Faire de nouveaux choix 


La dette n’a pas à être sacralisée, il faut en démêler les fils, la nature. Il peut exister des politiques économiques jouant sur des déséquilibres financiers porteurs de dynamique sociale positive. Fondamentalement, la question centrale réside à la fois dans les capacités à trouver des ressources nouvelles (notamment par une réforme fiscale audacieuse), à faire des choix politiques nouveaux affrontant les privilèges et les inégalités accumulés depuis plus de 20 ans. 
Jean-Marc Ayrault a défendu le plafonnement des rémunérations des patrons des grandes structures publiques et la présence des organisations syndicales dans les conseils de rémunérations patronaux et les conseils d’administrations. Il n’en fallait pas plus pour que la délégation du MEDEF nous offre, à la sortie de la conférence, une démonstration savamment orchestrée de théâtre social. Après avoir ostensiblement refusé d’applaudir le discours du Premier ministre, Laurence Parisot à la tête de la délégation du MEDEF a déclaré, devant une forêt de micros et de caméras, qu’il ne fallait surtout pas « parler de clash » mais que « le gouvernement ignorait totalement les réalités vécues par les entreprises ». 
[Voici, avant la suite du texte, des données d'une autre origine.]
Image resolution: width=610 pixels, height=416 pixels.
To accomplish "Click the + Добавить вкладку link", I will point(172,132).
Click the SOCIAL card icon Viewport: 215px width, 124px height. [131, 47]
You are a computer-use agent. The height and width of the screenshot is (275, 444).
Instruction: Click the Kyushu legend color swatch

En coulisse, d’autres cheminements sont en mouvement. L’exercice d’équilibre gouvernemental laisse entrevoir la quête propre à une orientation politique traditionnellement sociale-démocrate. La crise européenne, ses rebondissements et son actualité hexagonale pourraient renforcer cette recherche, allant vers la création d’un pôle syndical d’accompagnement consolidé. La CFDT, l’UNSA, une bonne partie de la CGC pourraient y poser dès aujourd'hui leur candidature.
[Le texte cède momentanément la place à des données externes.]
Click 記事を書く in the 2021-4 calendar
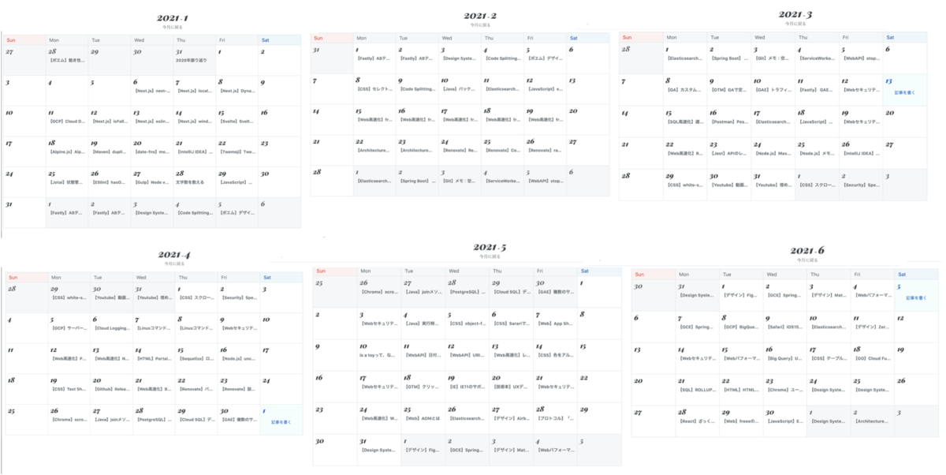Image resolution: width=946 pixels, height=475 pixels. click(x=281, y=422)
Renforcer la démocratie citoyenne 


Par ailleurs, un sujet au contour assez mal défini est le projet politique « de constitutionnalisation du dialogue social ». Ce projet semble ouvrir la possibilité d’inscrire des accords issus de négociations entre « partenaires sociaux » dans des lois. Ceci imposerait une révision de la Constitution. On voit bien qu’ainsi, on se place à la charnière entre la légitimité du politique et la légitimité sociale du syndicalisme. Vaste question qui renvoie à la fois la crise grandissante de la sphère politique, les limites démocratiques de la Constitution de 1958, et la distance entre les partis et les réalités sociales du pays. Cette analyse entre en résonance avec la faiblesse du taux de syndicalisation en France, les éléments accélérés de fragmentation et de dislocation sociale et les mouvements profonds, souterrains ou visibles, de recomposition syndicale. Sans oublier les problématiques générales de démocratie citoyenne et sociale telles que les consultations dans les entreprises, les services publics et les référendums. 
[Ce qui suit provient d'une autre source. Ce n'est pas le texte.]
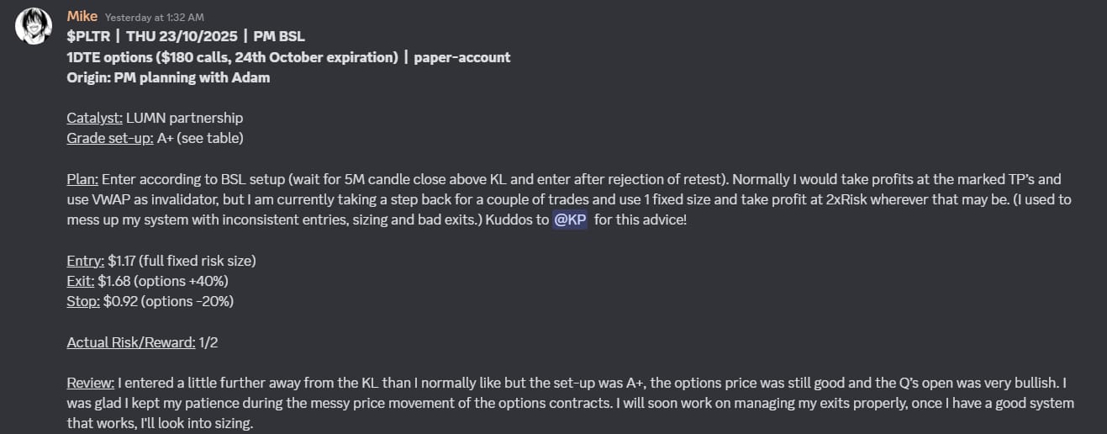1107x434 pixels.
Task: Click the '$1.17 (full fixed risk size)' entry value
Action: click(182, 261)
Notre présence à la conférence sociale a permis d’affirmer très fortement la place de l’ensemble des composantes du service public dans toute politique de l’emploi qu’il s’agisse des missions locales, de l’AFPA, des services du ministère du travail totalement oubliés et de Pôle Emploi. Un coup d’arrêt semble avoir été mis à la destruction de l’AFPA, mais la bataille est loin d’être terminée pour un véritable plan de reconstruction à grande échelle du service public de l'emploi.